Essas regras precisam estar em harmonia com o que se estuda. Por exemplo,
usamos propriedades dos números para construir uma linguagem para raciocínio
algébrico. Podemos traduzir para uma linguagem assim problemas que envolvam
números. Depois usamos as regras da linguagem para resolver o problema. No
final, traduzimos o resultado para o escopo de nosso problema original. Por
exemplo, qual é o número que, quando acrescido de 7, resulta em 12? É fácil
resolver isso com raciocínio intuitivo. Mas com uma linguagem formal conhecida
de todos os que fizeram até a sexta série e se lembram disso, fica assim:
X
+ 7 = 12
Sendo
que X representa o número que desejamos descobrir. Partindo dessa expressão,
usamos regras da linguagem, que refletem princípios matemáticos bem definidos,
para resolver o problema:
X
+ 7 - 7 = 12 - 7
X
= 12 - 7
X
= 5
Essa
última linha deixa claro qual é o valor que desejávamos descobrir. Com algum
treinamento, podemos fazer a mesma coisa com qualquer assunto, mesmo que nada
tenha a ver com números e que seja inacessível à intuição ou mesmo ao
pensamento humano.
Na
falsa ciência, observa-se algo, formulam-se hipóteses para explicar o que se
observa, testam-se as hipóteses e as que sobrevivem passam a ser chamadas de
teorias. Na verdadeira ciência, observa-se algo, formulam-se hipóteses e suas
complementares, testam-se as hipóteses e as complementares, utilizam-se as
hipóteses sobreviventes para buscar padrões; quando encontrados, os padrões são
testados em diferentes circunstâncias e, se forem confirmados, passam a ser
chamados de leis. Leis são expressas em alguma linguagem formal (qualquer uma
das “linguagens matemáticas” que seja completa para aquele contexto) e
agrupadas para formar os postulados de uma teoria científica, que será capaz de
prever uma infinidade de outras leis e frequentemente fenômenos totalmente
desconhecidos. Experimentalistas tratarão de confirmar os novos fenômenos ou,
de preferência, negá-los.
O
processo de descoberta de uma teoria científica consiste em grande parte em
descobrir o menor conjunto de leis possível, mas suficiente para que se estude
determinado assunto com a profundidade pretendida. Isso é feito por meio de
longos estudos de consequências matemáticas das leis e a comparação dessas
consequências com o que se observa na prática. É nisso que consistem estudos
teóricos.
Observação
de fenômenos seguida por formulação de hipóteses é uma atividade predominante
quando se sabe muito pouco sobre o assunto a ser estudado. Quando se tem mais
experiência, a atividade predominante passa a ser a descoberta de teorias com
suas novas previsões e o teste dessas previsões.
Hoje
em dia, nas pesquisas em Física, já há teorias excelentes e bem testadas que
tratam em detalhes finos de quase tudo o que se conhece, mas há brechas que
precisam ser preenchidas. O que os físicos esperam é que em algumas dessas
brechas se encontrem verdadeiros túneis para coisas totalmente desconhecidas
até agora. A Teoria das Cordas parece estar provendo isso pelo simples fato de
admitir que as partículas podem não ser pontos, mas minúsculos “fiapos”
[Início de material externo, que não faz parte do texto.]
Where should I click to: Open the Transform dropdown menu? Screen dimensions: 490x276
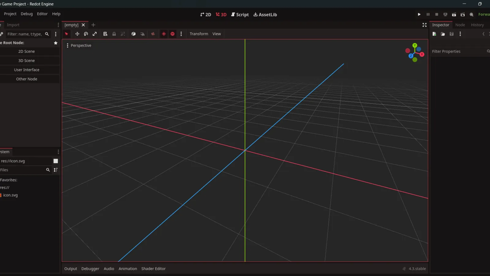199,34
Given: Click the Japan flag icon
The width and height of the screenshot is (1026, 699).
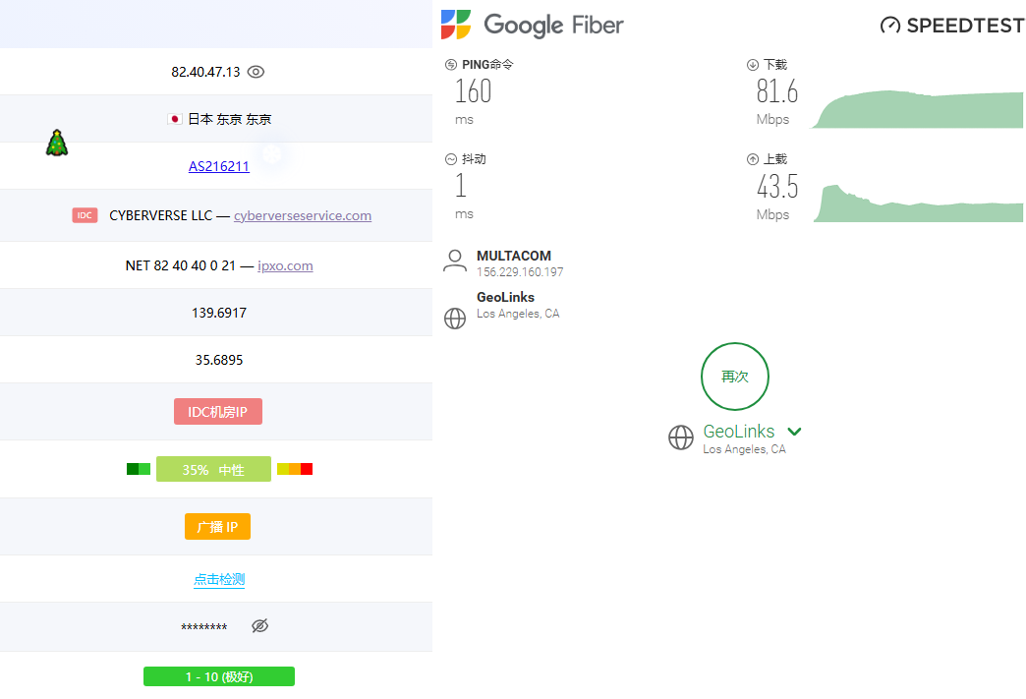Looking at the screenshot, I should pyautogui.click(x=174, y=119).
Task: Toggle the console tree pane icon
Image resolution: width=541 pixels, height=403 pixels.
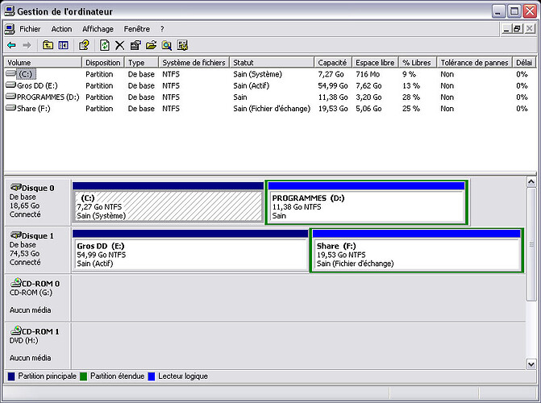Action: (x=63, y=46)
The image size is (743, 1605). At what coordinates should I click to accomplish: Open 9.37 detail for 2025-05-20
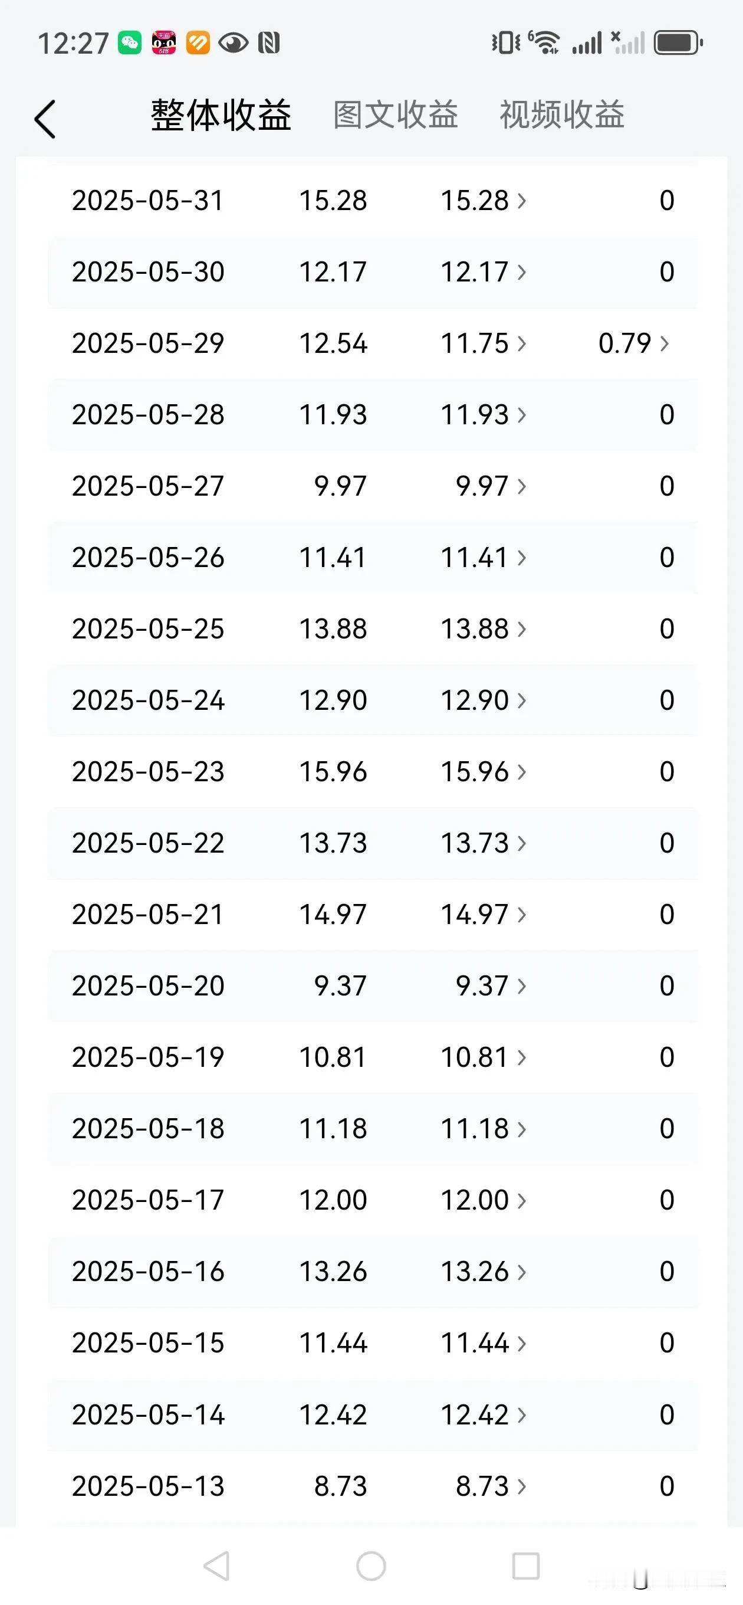point(491,986)
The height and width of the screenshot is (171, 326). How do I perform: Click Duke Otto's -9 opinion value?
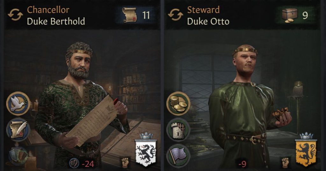pyautogui.click(x=242, y=164)
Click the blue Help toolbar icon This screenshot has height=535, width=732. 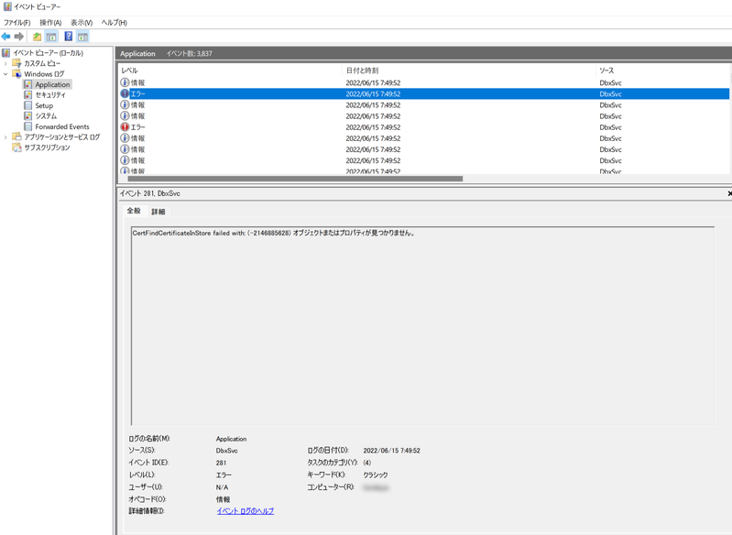(x=68, y=37)
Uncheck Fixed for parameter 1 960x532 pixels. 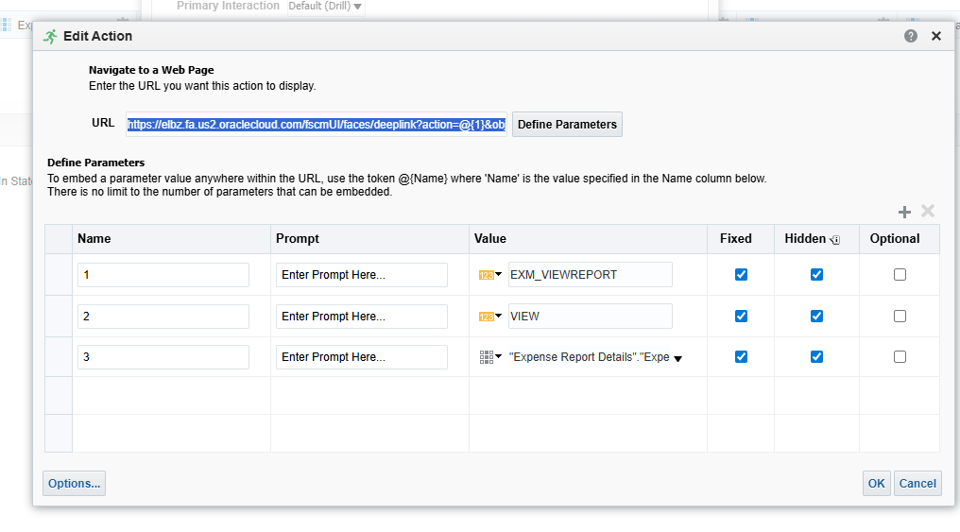741,275
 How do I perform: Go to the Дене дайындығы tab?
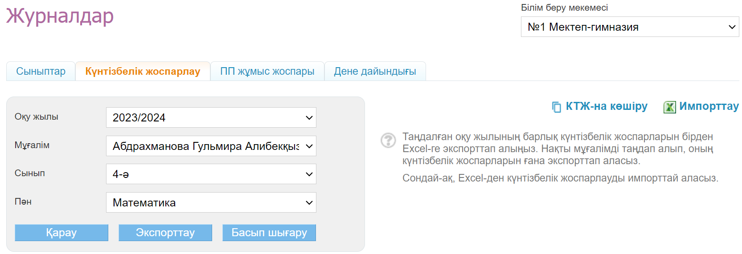(375, 71)
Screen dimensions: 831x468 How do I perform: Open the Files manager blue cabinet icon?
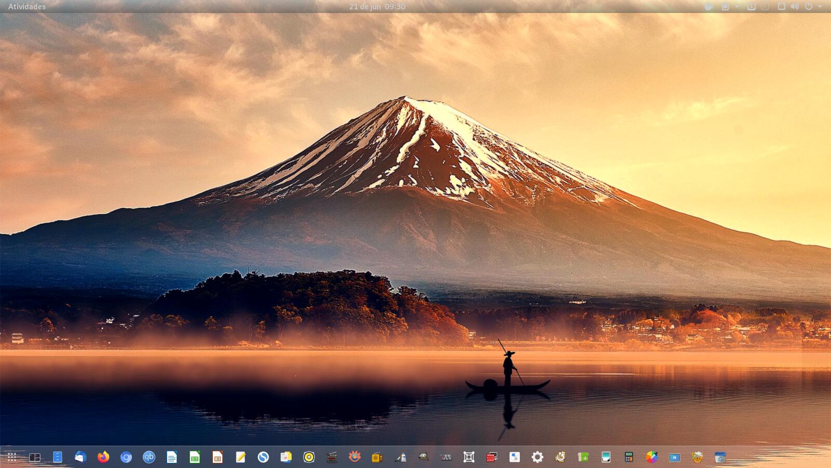[x=58, y=457]
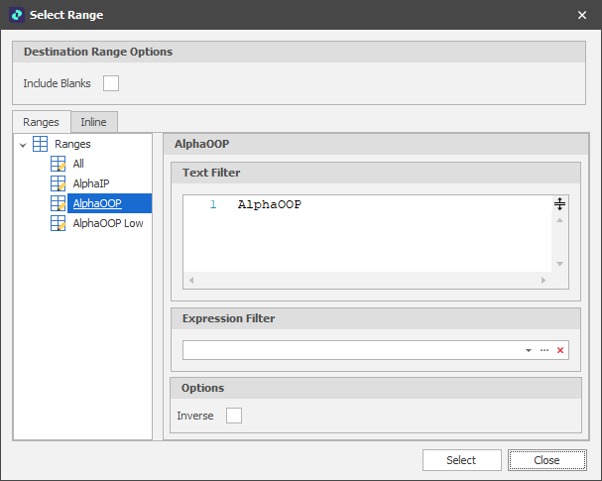Switch to the Ranges tab
The height and width of the screenshot is (481, 602).
coord(42,122)
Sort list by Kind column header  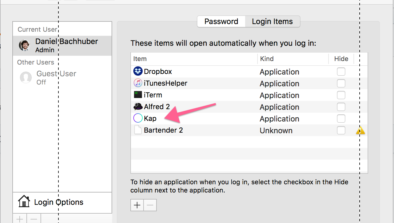tap(293, 59)
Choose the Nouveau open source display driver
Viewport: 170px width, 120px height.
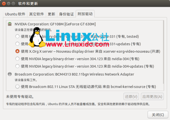(17, 51)
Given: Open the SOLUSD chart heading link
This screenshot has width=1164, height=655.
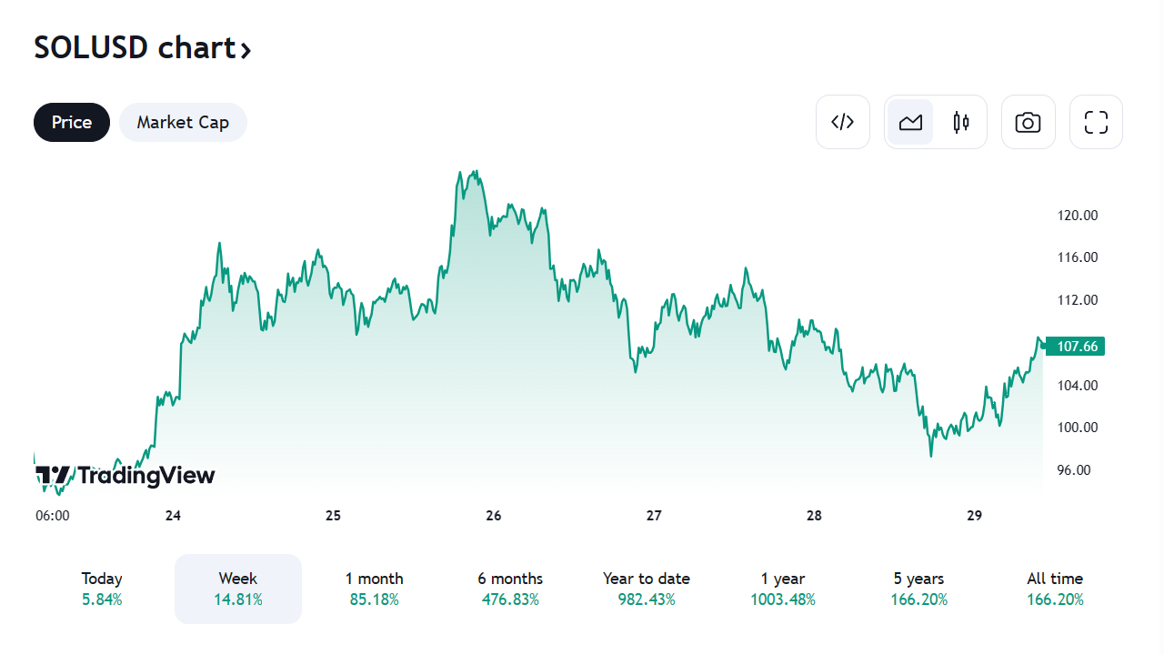Looking at the screenshot, I should (135, 47).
(cordas). As consequências matemáticas disso são riquíssimas e surpreendentes.
Parece também resolver de maneira elegante e natural o famoso conflito entre a
Relatividade Geral e a Teoria Quântica de Campos.
Note-se
que na verdadeira ciência, teorias são feitas de leis e geram leis, porém
jamais transformam-se em leis. Teorias científicas tendem a ser muito mais
úteis do que leis.
Expressões
do tipo “isso é só uma teoria” fazem sentido no conceito popular e na falsa
ciência, mas não fazem sentido no contexto da verdadeira ciência.